Money can take some time to pass through the collective licensing system, especially on a global basis. That has both upsides and downsides. It means that the immediate impact of the COVID-19 shutdown on songwriters and publishers has been softened, but at the same time it also means that impact will be felt well into 2021, and probably 2022 as well.

The CISAC report also summarises some of the initiatives set up by collecting societies around the world to support their members during the COVID crisis, while also using the pandemic and its negative impact to put the spotlight back on various copyright reforms that the music industry would like, not least safe harbour reform.

The latter is underway in Europe as a result of last year’s European Copyright Directive, of course, though quite how those reforms get implemented remains to be seen. And the music industry would like to see similar changes to the copyright safe harbour elsewhere in the world too.

In his introduction to the report, CISAC President Björn Ulvaeus writes: “We were the first industry to be impacted and we will be the last to return to health. Creators are innovative, entrepreneurial, and resilient, but to build a long path out of this crisis, we have to turn to governments”.

“This is not just for emergency funds, however welcome those have been”, he goes on. “Policymakers also need to tackle the problems in front of them: the deep flaws that have skewed the playing field for creators for many years. COVID-19 did not create this skewed level playing field. But it has sure aggravated and exacerbated it. This is the time for governments to show they take creative industries seriously. It is time for policymakers to wake up and act”.

Meanwhile, CISAC Director General Gadi Oron writes in his foreword: “Looking ahead, this report reflects extraordinary resilience across our sector, but not yet recovery. Things will get worse for creators before they get better, with loss of collections in 2020 translating into reduced distributions in 2021. In this crisis, CISAC’s member societies have acted to defend their creators with all means available. While the current crisis is exposing the deep fragility of the collective management system, it is at the same time showing the vital importance of its work for creators”.
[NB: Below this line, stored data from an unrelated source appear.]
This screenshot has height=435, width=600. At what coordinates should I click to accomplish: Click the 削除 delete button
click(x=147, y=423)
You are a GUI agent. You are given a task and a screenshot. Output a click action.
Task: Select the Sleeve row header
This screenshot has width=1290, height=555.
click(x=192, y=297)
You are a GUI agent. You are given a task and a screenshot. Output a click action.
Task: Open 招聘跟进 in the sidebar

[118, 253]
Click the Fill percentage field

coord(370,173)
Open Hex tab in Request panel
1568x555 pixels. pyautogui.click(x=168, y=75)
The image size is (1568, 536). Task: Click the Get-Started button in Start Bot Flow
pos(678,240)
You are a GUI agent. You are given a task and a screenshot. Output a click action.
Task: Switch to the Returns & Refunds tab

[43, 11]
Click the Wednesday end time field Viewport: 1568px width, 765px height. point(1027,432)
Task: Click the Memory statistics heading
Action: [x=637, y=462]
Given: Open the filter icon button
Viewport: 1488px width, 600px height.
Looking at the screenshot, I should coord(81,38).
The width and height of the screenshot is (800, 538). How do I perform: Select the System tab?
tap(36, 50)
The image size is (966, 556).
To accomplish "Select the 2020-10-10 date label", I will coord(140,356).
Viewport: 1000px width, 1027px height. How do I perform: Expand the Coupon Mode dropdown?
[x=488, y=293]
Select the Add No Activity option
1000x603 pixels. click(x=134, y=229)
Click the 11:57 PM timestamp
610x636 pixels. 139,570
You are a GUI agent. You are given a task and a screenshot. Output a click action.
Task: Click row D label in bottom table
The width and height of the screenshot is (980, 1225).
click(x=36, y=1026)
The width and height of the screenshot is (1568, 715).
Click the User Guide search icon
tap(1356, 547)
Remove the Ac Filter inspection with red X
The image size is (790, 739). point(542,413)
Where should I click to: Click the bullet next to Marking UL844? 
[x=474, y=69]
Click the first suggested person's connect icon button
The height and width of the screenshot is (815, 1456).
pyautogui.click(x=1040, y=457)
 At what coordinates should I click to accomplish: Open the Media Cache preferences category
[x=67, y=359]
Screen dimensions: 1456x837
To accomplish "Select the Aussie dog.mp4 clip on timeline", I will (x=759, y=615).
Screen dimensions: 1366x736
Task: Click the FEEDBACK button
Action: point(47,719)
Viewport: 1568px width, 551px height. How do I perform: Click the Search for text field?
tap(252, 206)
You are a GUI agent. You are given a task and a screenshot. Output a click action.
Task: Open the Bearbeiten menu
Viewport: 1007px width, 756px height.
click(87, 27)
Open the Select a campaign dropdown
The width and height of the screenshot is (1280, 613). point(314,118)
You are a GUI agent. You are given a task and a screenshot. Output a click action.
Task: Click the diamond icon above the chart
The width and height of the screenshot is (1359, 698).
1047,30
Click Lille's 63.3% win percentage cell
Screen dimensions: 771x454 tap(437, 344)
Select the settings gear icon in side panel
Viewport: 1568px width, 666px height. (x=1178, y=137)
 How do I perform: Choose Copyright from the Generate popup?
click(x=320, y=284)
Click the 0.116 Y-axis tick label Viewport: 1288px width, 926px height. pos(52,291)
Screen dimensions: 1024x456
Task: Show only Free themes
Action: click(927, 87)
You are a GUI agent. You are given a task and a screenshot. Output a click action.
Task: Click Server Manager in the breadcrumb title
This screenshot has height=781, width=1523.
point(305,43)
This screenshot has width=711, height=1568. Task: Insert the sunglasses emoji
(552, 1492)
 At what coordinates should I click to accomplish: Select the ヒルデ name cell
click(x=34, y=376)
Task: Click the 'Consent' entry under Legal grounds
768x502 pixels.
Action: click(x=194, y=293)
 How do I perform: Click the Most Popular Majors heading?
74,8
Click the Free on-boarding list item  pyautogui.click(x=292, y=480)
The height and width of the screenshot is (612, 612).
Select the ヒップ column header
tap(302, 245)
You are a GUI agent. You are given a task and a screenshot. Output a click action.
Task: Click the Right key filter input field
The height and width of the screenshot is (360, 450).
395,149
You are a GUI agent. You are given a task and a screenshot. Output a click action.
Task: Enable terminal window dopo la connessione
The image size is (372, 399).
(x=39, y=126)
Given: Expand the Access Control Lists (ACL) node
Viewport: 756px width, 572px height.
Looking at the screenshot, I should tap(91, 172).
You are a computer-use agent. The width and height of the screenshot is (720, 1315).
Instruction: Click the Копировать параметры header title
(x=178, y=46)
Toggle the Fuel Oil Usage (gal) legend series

And finally, the chair of CISAC’s board, Marcelo Castello Branco, also CEO of Brazilian society UBC, says: “This year, we have all been caught in a perfect storm. The coronavirus pandemic has thrown into reverse our global growth, and its effects will be felt throughout 2021 and 2022. This troublesome period is clearly not over – but it is fair to say we are all building bridges to whatever comes next while staying positive and alert to future opportunities and challenges. We must now battle to stay in the game and be ready to support, represent and pay our right holders what they deserve and expect from all of us”.